[Dataset entries]

------------

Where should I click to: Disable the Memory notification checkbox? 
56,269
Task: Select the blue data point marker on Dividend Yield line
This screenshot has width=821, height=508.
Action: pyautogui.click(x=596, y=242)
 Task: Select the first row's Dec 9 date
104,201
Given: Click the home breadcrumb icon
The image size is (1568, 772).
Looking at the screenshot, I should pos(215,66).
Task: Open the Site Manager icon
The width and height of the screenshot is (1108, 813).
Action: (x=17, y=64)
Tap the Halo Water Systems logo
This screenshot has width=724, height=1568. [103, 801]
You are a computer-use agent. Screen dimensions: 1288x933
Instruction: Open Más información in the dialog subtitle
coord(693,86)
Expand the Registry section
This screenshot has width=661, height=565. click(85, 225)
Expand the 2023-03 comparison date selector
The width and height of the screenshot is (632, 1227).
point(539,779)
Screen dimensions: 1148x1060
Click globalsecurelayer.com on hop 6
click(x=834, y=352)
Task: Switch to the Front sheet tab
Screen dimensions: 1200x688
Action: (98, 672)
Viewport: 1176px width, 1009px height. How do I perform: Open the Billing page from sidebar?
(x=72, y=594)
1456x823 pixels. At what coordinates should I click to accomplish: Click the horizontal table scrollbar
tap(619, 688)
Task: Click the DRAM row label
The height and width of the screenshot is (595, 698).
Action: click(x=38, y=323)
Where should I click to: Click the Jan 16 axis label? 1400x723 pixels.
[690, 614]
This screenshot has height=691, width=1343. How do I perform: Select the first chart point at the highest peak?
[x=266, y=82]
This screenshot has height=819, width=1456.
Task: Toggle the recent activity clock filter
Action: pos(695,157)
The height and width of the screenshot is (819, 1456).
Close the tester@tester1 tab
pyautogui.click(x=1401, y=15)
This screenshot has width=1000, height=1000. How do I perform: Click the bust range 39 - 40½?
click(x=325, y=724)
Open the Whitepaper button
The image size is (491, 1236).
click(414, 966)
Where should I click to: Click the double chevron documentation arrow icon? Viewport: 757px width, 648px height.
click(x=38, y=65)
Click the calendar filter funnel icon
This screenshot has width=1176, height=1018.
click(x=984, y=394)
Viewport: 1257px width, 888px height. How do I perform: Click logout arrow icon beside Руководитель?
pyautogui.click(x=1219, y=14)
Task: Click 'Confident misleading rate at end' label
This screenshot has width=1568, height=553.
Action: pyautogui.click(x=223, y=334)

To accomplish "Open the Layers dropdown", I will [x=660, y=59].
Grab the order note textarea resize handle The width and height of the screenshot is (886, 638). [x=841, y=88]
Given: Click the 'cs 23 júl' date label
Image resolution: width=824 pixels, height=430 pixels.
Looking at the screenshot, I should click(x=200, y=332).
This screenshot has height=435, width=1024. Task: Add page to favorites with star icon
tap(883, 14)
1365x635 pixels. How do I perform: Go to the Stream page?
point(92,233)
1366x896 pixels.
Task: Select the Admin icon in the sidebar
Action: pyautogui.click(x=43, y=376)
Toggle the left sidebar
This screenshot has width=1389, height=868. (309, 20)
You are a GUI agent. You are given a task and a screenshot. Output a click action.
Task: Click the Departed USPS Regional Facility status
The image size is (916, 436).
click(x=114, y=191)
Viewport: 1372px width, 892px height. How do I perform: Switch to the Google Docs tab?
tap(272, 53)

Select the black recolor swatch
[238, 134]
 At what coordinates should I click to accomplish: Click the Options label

------------

● WHAT YOU ARE ASKED TO DO
Extract every line of the dataset entries above and reproduce each one verbatim, keeping the original order.

● RESPONSE TO THE EXERCISE
Where should I click to: Disable the Memory notification checkbox? 
56,269
Task: Select the blue data point marker on Dividend Yield line
This screenshot has width=821, height=508.
Action: pyautogui.click(x=596, y=242)
 Task: Select the first row's Dec 9 date
104,201
Given: Click the home breadcrumb icon
The image size is (1568, 772).
Looking at the screenshot, I should pos(215,66).
Task: Open the Site Manager icon
The width and height of the screenshot is (1108, 813).
Action: (x=17, y=64)
Tap the Halo Water Systems logo
This screenshot has width=724, height=1568. [103, 801]
You are a computer-use agent. Screen dimensions: 1288x933
Instruction: Open Más información in the dialog subtitle
coord(693,86)
Expand the Registry section
This screenshot has width=661, height=565. click(85, 225)
Expand the 2023-03 comparison date selector
The width and height of the screenshot is (632, 1227).
point(539,779)
Screen dimensions: 1148x1060
Click globalsecurelayer.com on hop 6
click(x=834, y=352)
Task: Switch to the Front sheet tab
Screen dimensions: 1200x688
Action: (98, 672)
Viewport: 1176px width, 1009px height. How do I perform: Open the Billing page from sidebar?
(x=72, y=594)
1456x823 pixels. At what coordinates should I click to accomplish: Click the horizontal table scrollbar
tap(619, 688)
Task: Click the DRAM row label
The height and width of the screenshot is (595, 698).
Action: click(x=38, y=323)
Where should I click to: Click the Jan 16 axis label? 1400x723 pixels.
[690, 614]
This screenshot has height=691, width=1343. How do I perform: Select the first chart point at the highest peak?
[x=266, y=82]
This screenshot has height=819, width=1456.
Task: Toggle the recent activity clock filter
Action: pos(695,157)
The height and width of the screenshot is (819, 1456).
Close the tester@tester1 tab
pyautogui.click(x=1401, y=15)
This screenshot has width=1000, height=1000. How do I perform: Click the bust range 39 - 40½?
click(x=325, y=724)
Open the Whitepaper button
The image size is (491, 1236).
click(414, 966)
Where should I click to: Click the double chevron documentation arrow icon? Viewport: 757px width, 648px height.
click(x=38, y=65)
Click the calendar filter funnel icon
This screenshot has width=1176, height=1018.
click(x=984, y=394)
Viewport: 1257px width, 888px height. How do I perform: Click logout arrow icon beside Руководитель?
pyautogui.click(x=1219, y=14)
Task: Click 'Confident misleading rate at end' label
This screenshot has width=1568, height=553.
Action: pyautogui.click(x=223, y=334)

To accomplish "Open the Layers dropdown", I will [x=660, y=59].
Grab the order note textarea resize handle The width and height of the screenshot is (886, 638). [x=841, y=88]
Given: Click the 'cs 23 júl' date label
Image resolution: width=824 pixels, height=430 pixels.
Looking at the screenshot, I should click(x=200, y=332).
This screenshot has height=435, width=1024. Task: Add page to favorites with star icon
tap(883, 14)
1365x635 pixels. How do I perform: Go to the Stream page?
point(92,233)
1366x896 pixels.
Task: Select the Admin icon in the sidebar
Action: pyautogui.click(x=43, y=376)
Toggle the left sidebar
This screenshot has width=1389, height=868. (309, 20)
You are a GUI agent. You are given a task and a screenshot. Output a click action.
Task: Click the Departed USPS Regional Facility status
The image size is (916, 436).
click(x=114, y=191)
Viewport: 1372px width, 892px height. How do I perform: Switch to the Google Docs tab?
tap(272, 53)

Select the black recolor swatch
[238, 134]
 At what coordinates should I click to accomplish: Click the Options label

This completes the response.